Meat label. A study by the Animal Welfare Institute is claiming that about 80 percent of the labels on your meat—statements like “Humanely Raised and Handled” to “Sustainably Farmed”—are not backed up with documentation by the USDA. This TIME magazine story explains how this is possible. As disheartening as this news is, we were pleased to see that our friends at AWA are included in this list: “The third-party labels that AWI cites as trustworthy are Animal Welfare Approved, American Humane Certified, Certified Humane, Food Alliance, USDA Certified Organic and GAP, which verifies products sold at Whole Foods Markets.”
Child farmworkers. TIME magazine reports on a story from Human Rights Watch about “140 youngsters working on tobacco farms in North Carolina, Kentucky, Tennessee and Virginia, where most American tobacco is sourced.” The tobacco leaves, of course, are laced with pesticides, which the children are then exposed to in addition to nicotine. According to the story, “They reported nausea, vomiting, headaches and other health problems associated with nicotine poisoning, known colloquially as green tobacco sickness, which is common among agricultural workers who absorb the toxic substance through their skin.”
GMO labeling. This story in The Atlantic does a broad sweep of the issues surrounding GMO labeling. It’s a contentious issue for many reasons, spanning from the consumer’s right to know, the dominance of GMO production by a small number of large corporations evoking the cartels of the robber baron era, to the sheer magnitude of how to enact such a law.

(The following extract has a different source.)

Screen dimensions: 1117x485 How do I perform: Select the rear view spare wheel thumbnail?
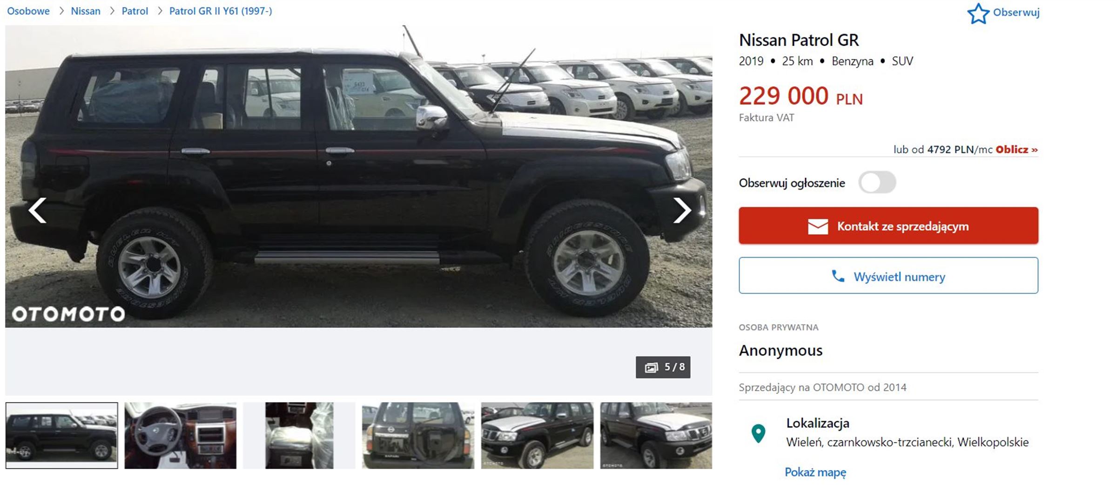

More on honeybees. This Bloomberg News story addresses a topic that’s been much in the news—the role of the pesticides known as neonicotinoids on colony collapse disorder. While there’s still no absolute proof, it seems likely that pesticides have some role as the final straw in the vulnerability of bee populations, weakened as they are by tracheal mites, foulbrood bacterial infection, Nosema fungus, Varroa mites, and loss of habitat. For a little good news on colony collapse disorder, there’s this New York Times story; the rates of decline seem to be decreasing slightly, and no one knows why. As the entomologist in the story is quoted: “We’ve gone from horrible to bad.” Representative Earl Blumenauer (D–Oregon) has introduced a bill to ban neonicotinoids, HR 2692, The Save American Pollinators bill.
More on abx-resistance. The editors of the New York Times weigh in on the Rise of Antibiotic Resistance, and assert that the pharmaceutical industry must be encouraged to develop new drugs to supplement those that are losing their effectiveness. Here’s a criticism of the FDA’s stance on antibiotic misuse in agriculture: “The most urgent need is to minimize the overuse of antibiotics in medicine and agriculture, which accelerates the development of resistant strains. In the United States, the Food and Drug Administration has issued voluntary guidelines calling on drug companies.” All of the two dozen or so drug companies manufacturing antibiotics for animal agriculture have signed on while at the same time predicting that the new guidelines will not affect sales! What could that possibly mean other than that the drug companies will comply with FDA Guidance 213, re-label their products to eliminate the use of low-dose antibiotics for growth promotion, while marching merrily along with pushing their drugs for use in disease prevention, as approved by the FDA, in the very same low dosage repeatedly demonstrated to promote the emergence of antibiotic resistance!